Корпусная артиллерия опять гвоздит из-за Днепра, только теперь ее разрывы встают фонтанами в каких-то тридцати метрах перед первой линией окопов и скрадываются дождем.
Несмотря на огонь два немецких танка уже перевалили через первую линию траншей, причем один из них принялся деловито утюжить славян в окопах левее нас. Казалось, оборона доживает последние минуты.
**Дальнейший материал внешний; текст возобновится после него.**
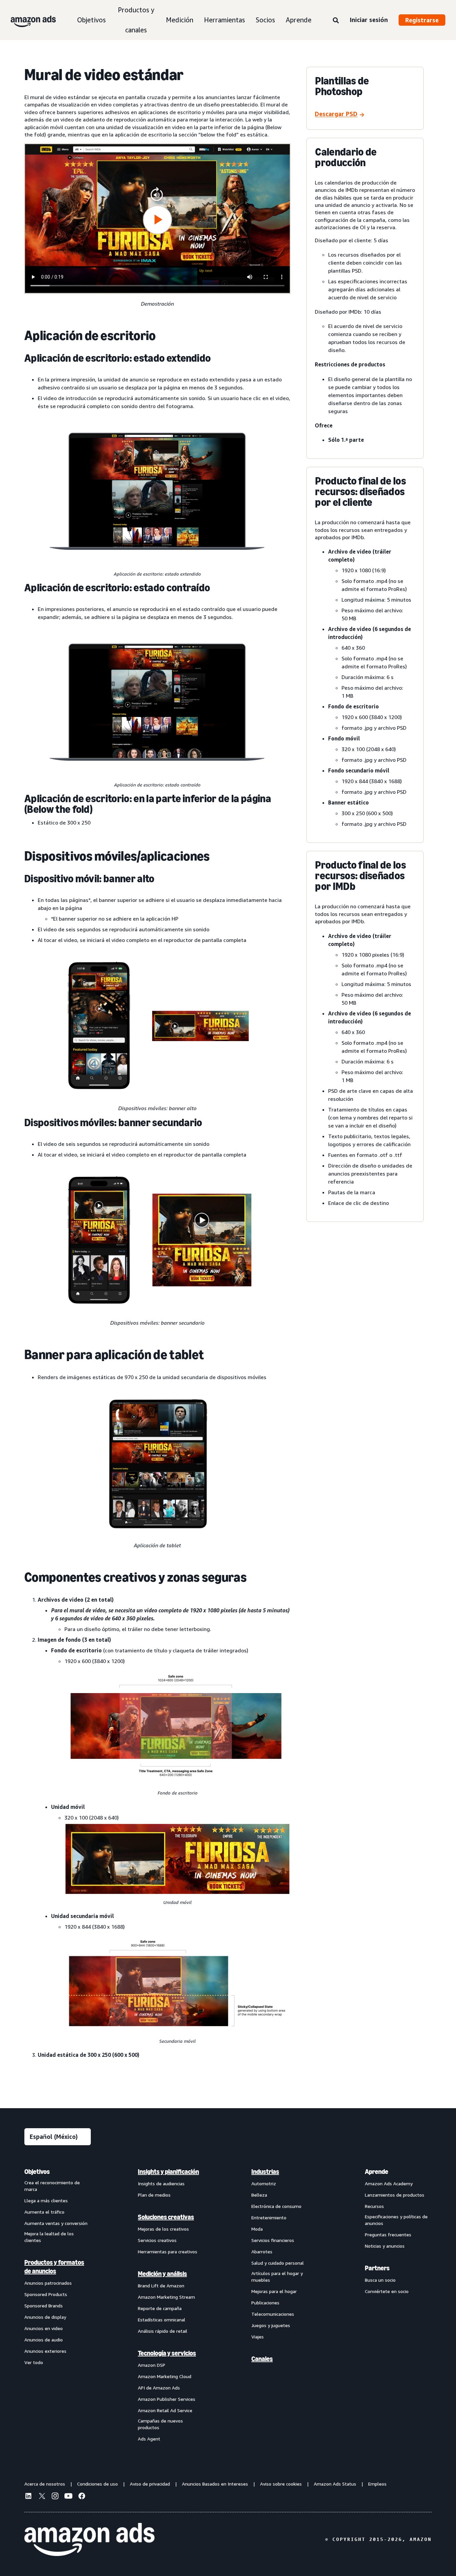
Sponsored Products (45, 2294)
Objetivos (91, 20)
Черт его знает, как бы оно могло закончиться, если бы вдруг, несмотря на дождь, прямо над нашей головой с победным ревом не пронеслись Илы. Я впервые видел их столько за раз. Они практически чиркали крыльями по верхушкам деревьев, и тщательно подметали фрицевские наступающие войска своими пушками и пулеметами. Потом штурмовики деловито развернулись и прошли второй раз несколько выше, скрипя ЭРЭСАМИ и обильно посыпая овраг, что лежал перед нами и торчащую позади него высотку мелкими бомбочками, что прожигали немецкие танки насквозь.
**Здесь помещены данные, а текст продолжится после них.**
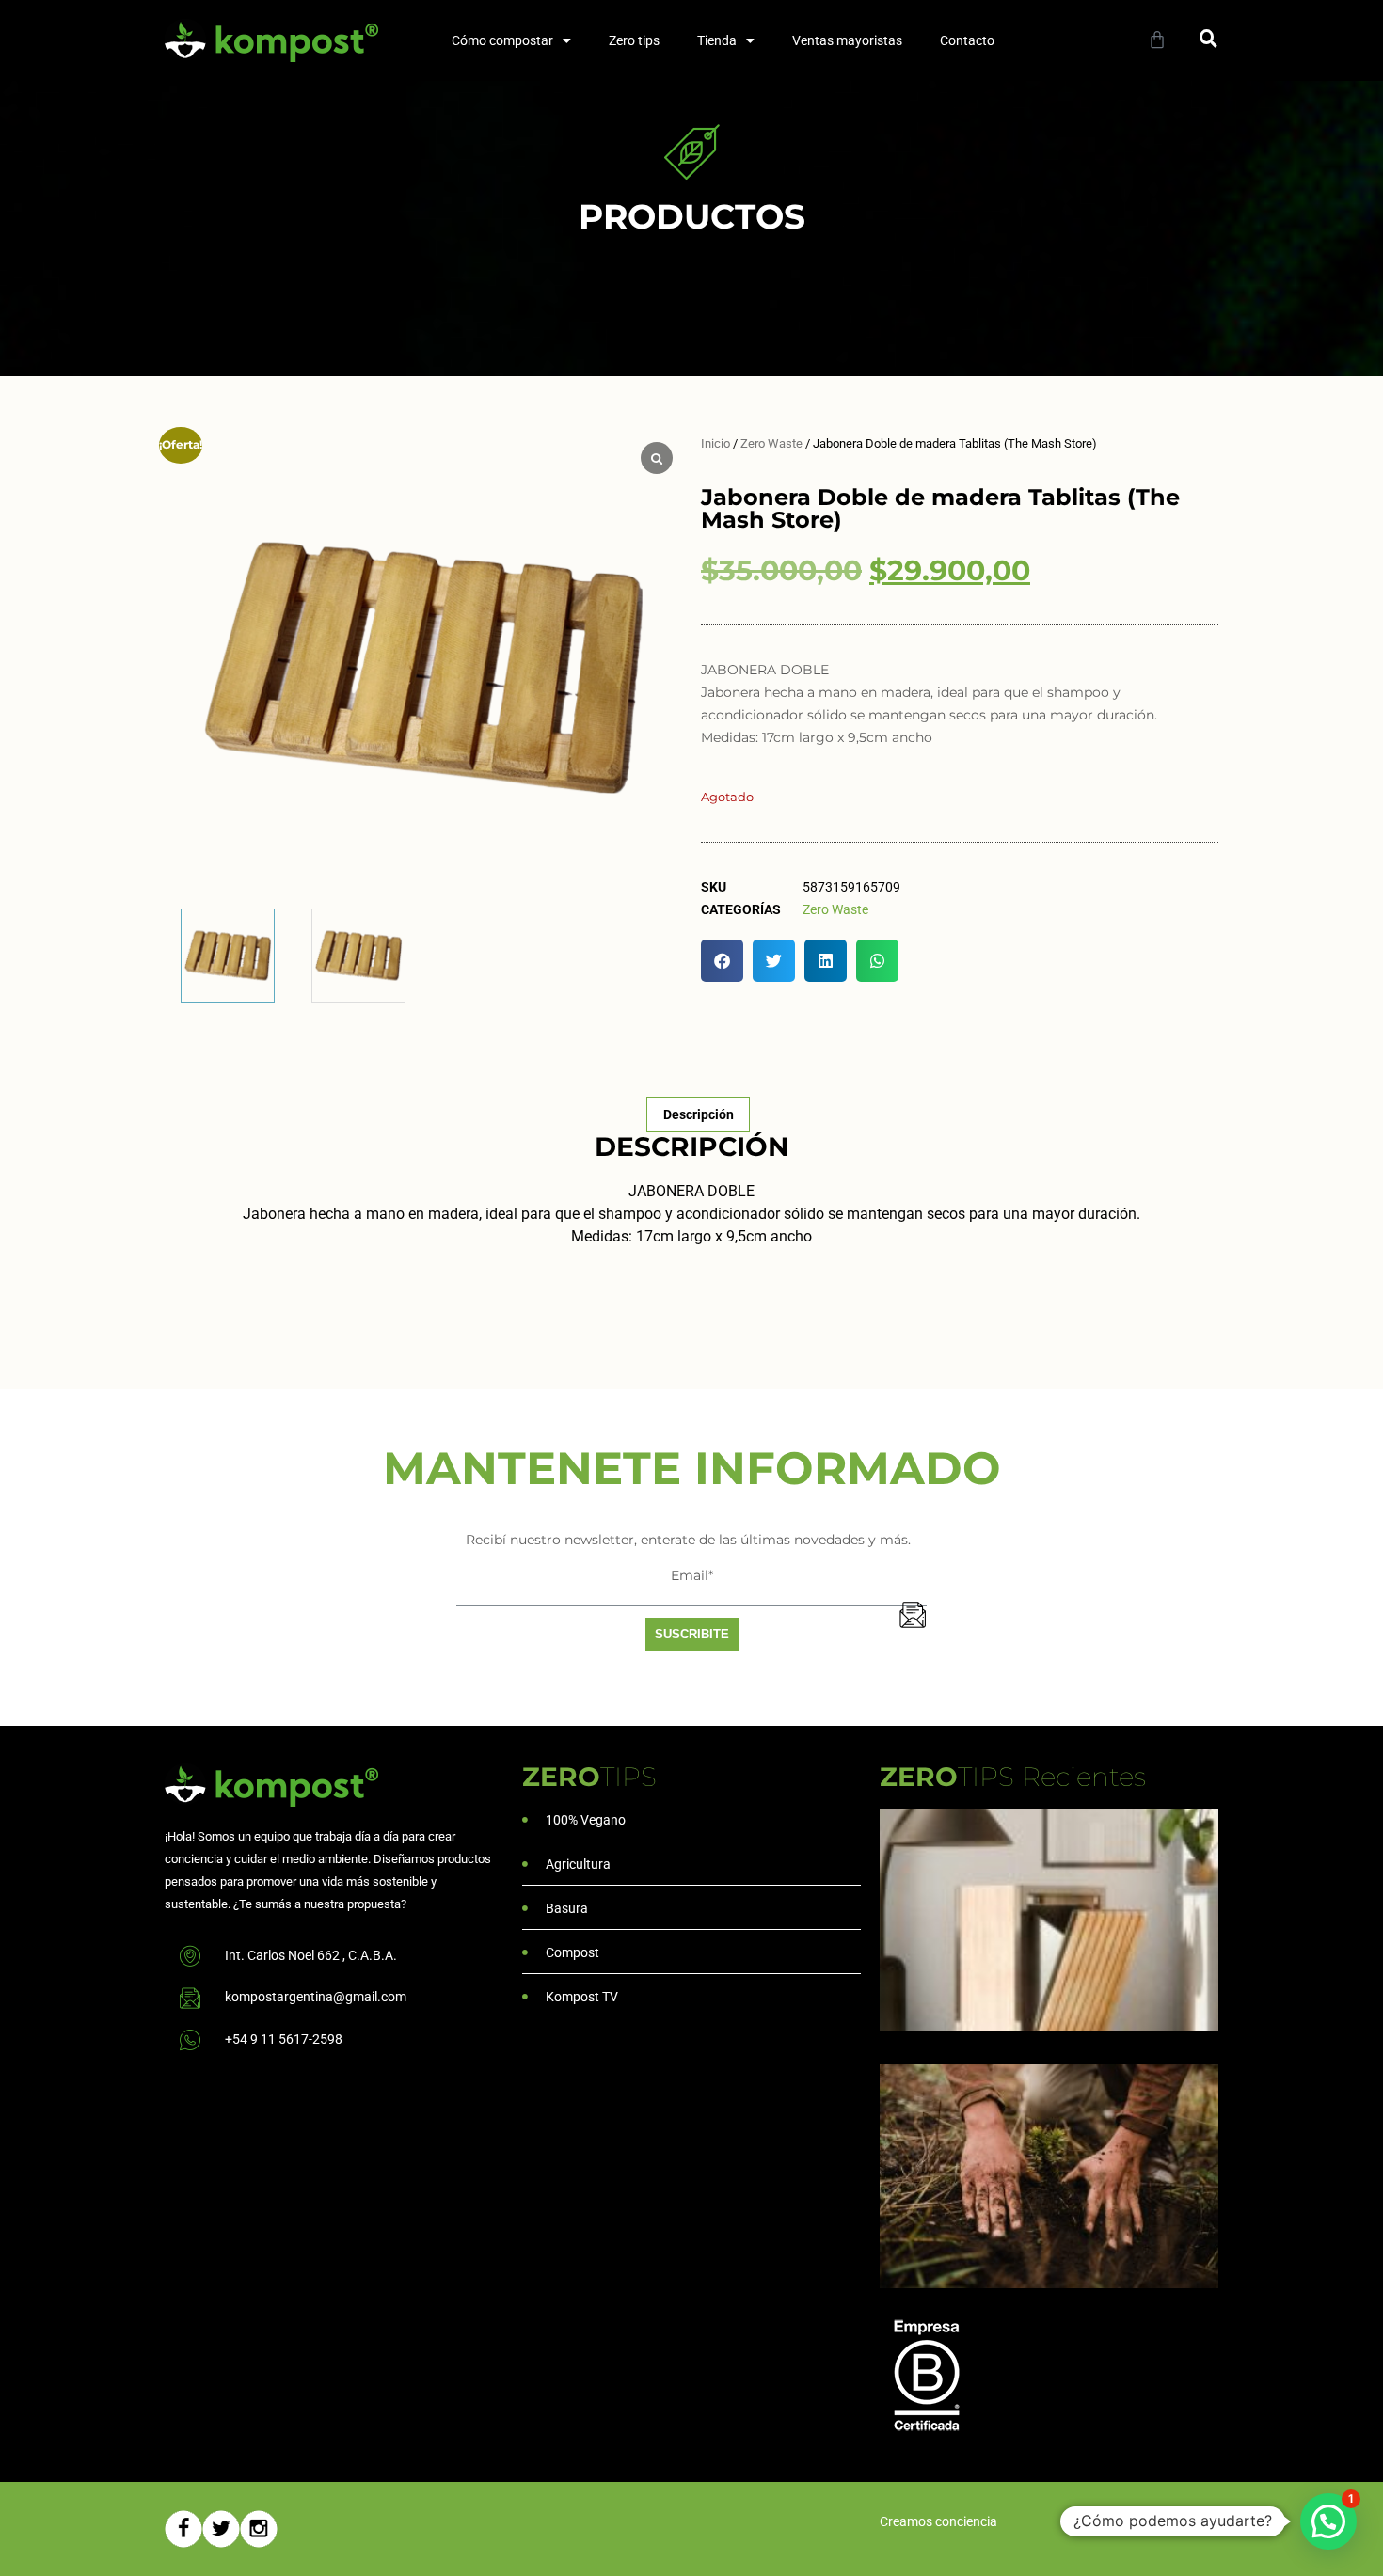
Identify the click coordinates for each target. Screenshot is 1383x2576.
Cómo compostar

– Давай, братушки! Давай, соколы!
– Уря-а! – неожиданно заорал Волчек, и выскочил из окопа со своей СВТ наперевес.
– У-ра! – заголосили вокруг и, прежде чем я понял что-то, уже с полсотни человек неслись во фланг немецкой пехоте, что завязла в траншее справа. Самоходка, утюжившая наши окопы, поспешно отползала, полыхая ярко-рыжим маслянистым пламенем. На ней горело, выделяя клубы желто-бурого дыма не меньше пяти бутылок КС. Полосатый «артштурм» справа не спеша отползал задним ходом.
«Горбатые» сделали еще два захода, опускаясь почти до самой земли, продолжая чесать землю, хотя немцы уже и так покатились обратно. Со злорадным чувством строчил я бронебойными пулями вслед удирающей немецкой пехоте, правда, никакой необходимости в этом уже не было.
И хоть сразу после их отхода нас принялась гвоздить немецкая артиллерия, противным голосом заревели «ишаки» а на поле начали распускаться разрывы немецких мин, настроение было просто прекрасным. Мы выстояли.